Despite the informative and comforting talk, there was one decision that loomed over Xi’s head: Bosyn’s education. Wanting to give her child the most normal life possible, she wanted anything that would get her son’s language skills caught up to his peers as quickly as possible. Xi began to consider a cochlear implant.
Before receiving his cochlear implant, which would help him hear, Johnston began working with Xi and Bosyn weekly to provide him with a language that he could see, American Sign Language (ASL).
She explained that language ability can affect confidence, self-esteem and mental health in a child, and pushing Bosyn to speak before he could more clearly hear spoken language was not the best way to support his language acquisition. She recommended Xi look at schools with a strong American Sign Language program, as learning ASL would lay the foundation Bosyn needed to develop his spoken language in the future.

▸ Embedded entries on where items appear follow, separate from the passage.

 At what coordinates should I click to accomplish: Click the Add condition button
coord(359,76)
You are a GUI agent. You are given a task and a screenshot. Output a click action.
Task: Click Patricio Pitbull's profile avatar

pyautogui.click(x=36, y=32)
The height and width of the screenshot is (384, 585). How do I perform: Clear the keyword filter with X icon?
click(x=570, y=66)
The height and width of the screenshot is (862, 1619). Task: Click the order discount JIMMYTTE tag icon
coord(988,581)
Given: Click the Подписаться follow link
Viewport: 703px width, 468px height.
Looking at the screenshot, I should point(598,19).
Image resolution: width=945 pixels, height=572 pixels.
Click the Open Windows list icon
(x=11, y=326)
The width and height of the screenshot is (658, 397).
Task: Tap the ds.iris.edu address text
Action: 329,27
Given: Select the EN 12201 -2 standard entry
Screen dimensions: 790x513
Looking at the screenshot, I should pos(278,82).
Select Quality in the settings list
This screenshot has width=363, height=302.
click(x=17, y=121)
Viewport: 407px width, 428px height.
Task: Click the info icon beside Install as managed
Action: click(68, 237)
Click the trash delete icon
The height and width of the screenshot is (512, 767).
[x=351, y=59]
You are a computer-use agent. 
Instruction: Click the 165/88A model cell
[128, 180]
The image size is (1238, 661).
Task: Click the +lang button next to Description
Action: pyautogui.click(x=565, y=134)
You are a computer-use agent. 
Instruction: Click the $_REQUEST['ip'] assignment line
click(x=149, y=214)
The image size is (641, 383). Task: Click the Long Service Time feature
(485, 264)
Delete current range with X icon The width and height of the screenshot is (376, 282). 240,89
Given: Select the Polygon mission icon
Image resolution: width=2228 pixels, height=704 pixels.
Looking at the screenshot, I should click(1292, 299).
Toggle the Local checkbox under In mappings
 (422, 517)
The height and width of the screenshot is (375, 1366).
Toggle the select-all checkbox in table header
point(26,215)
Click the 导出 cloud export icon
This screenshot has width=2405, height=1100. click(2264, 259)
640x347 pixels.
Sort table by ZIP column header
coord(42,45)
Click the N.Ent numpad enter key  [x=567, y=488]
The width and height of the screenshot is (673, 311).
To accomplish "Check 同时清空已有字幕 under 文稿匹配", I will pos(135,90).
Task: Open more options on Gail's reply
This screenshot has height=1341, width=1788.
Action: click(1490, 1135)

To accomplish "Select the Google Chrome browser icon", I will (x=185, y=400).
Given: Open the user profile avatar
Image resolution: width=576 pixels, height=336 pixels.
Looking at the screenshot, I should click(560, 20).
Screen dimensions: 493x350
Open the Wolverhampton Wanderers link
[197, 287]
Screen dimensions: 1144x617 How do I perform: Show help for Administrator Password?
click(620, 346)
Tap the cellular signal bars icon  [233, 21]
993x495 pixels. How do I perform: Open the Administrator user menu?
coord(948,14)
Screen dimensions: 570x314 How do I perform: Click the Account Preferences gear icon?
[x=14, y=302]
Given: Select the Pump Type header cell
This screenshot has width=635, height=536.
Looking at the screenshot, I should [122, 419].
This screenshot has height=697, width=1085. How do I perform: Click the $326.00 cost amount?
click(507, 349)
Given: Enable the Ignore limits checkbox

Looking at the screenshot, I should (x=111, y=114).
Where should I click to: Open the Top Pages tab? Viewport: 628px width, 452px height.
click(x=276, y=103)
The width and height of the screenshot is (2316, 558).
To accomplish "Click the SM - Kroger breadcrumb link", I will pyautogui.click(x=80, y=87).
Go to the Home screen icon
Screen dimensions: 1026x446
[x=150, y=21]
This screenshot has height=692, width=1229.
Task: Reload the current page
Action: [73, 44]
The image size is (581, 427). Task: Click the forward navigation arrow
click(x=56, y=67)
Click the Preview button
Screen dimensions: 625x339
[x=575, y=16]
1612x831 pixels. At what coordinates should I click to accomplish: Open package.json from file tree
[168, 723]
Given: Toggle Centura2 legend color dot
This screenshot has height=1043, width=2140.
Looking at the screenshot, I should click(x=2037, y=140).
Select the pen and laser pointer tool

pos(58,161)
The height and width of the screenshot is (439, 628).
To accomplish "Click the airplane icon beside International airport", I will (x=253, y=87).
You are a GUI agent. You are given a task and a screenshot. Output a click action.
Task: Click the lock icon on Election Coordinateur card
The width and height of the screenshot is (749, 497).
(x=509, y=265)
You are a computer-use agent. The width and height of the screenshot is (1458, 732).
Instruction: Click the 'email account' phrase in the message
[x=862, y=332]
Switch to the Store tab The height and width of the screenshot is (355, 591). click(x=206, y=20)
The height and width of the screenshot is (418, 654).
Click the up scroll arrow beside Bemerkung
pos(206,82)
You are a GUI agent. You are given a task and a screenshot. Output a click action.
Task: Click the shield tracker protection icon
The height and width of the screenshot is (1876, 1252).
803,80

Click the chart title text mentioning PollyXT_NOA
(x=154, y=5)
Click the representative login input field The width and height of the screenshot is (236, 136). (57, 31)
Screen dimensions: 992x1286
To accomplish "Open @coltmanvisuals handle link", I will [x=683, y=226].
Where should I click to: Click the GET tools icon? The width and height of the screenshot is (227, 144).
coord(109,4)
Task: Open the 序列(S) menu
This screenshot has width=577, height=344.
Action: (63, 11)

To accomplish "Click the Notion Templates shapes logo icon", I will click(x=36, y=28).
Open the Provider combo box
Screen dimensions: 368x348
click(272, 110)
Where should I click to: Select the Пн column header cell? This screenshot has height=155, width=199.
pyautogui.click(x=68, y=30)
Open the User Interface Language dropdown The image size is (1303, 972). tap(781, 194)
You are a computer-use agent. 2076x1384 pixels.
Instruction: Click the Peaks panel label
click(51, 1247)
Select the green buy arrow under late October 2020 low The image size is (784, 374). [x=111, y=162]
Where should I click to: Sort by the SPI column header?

Bosyn is learning to speak and I am learning to listen. ~ Xi, Bosyn’s mom
“At first, I was worried,” says Xi. “I couldn’t wrap my head around my son having to learn two languages and work harder than everyone else to communicate.” Then, after the first few weeks of therapy, she saw that Bosyn was beginning to understand concepts through signing. He also was learning to say words that he had learned first in sign language.
Johnston reassured Xi that her son could achieve anything he set his mind to. Like Xi, who is bilingual in Chinese and English, having an opportunity to learn ASL in early childhood could support Bosyn’s learning of another language, spoken English, later on. The same way Xi mastered both languages over time, Bosyn could grow up to use both ASL and English.
Johnston and the DHHP had instilled a sense of trust in Xi, and, although it wasn’t an easy decision, she decided to follow their advice. “Today I could not be more thankful to Dr. Johnston,” says Xi. “She stood up for my son when I almost let my opinion get in the way of his treatment. It’s been as much of a learning experience for me as it has been for him. Bosyn is learning how to speak and I am learning to listen.”
Setting the bar high for Bosyn
We don’t subscribe to a lower bar for deaf children. We want all children to enjoy the rewards of achievements — as high as they can attain. ~ Dr. Terrell Clark
Helping families navigate growth opportunities for their children is an important part of the DHHP’s work. But one of the hardest and most persistent challenges is the diminished set of expectations sometimes placed on deaf and hard-of-hearing children.
“Hearing loss need not reduce a child’s potential for learning,” explains DHHP director Dr. Terrell Clark. “We don’t subscribe to a lower bar for deaf children. We want all children to enjoy the rewards of achievements — as high as they can attain.”
Today, 6-year-old Bosyn is in first grade and enrolled in the specialty educational program sponsored by READS Collaborative. He excels at school and enjoys soccer, baseball and karate. He is even learning to do tricks in his roller skates. Bosyn now wears a cochlear implant and a hearing aide, and has picked up sign language easily. He continues improving his speech and language abilities every day, and is even starting to learn some Chinese words.
“It’s not easy, there are so many new challenges every day,” says Xi, “but we face them together.”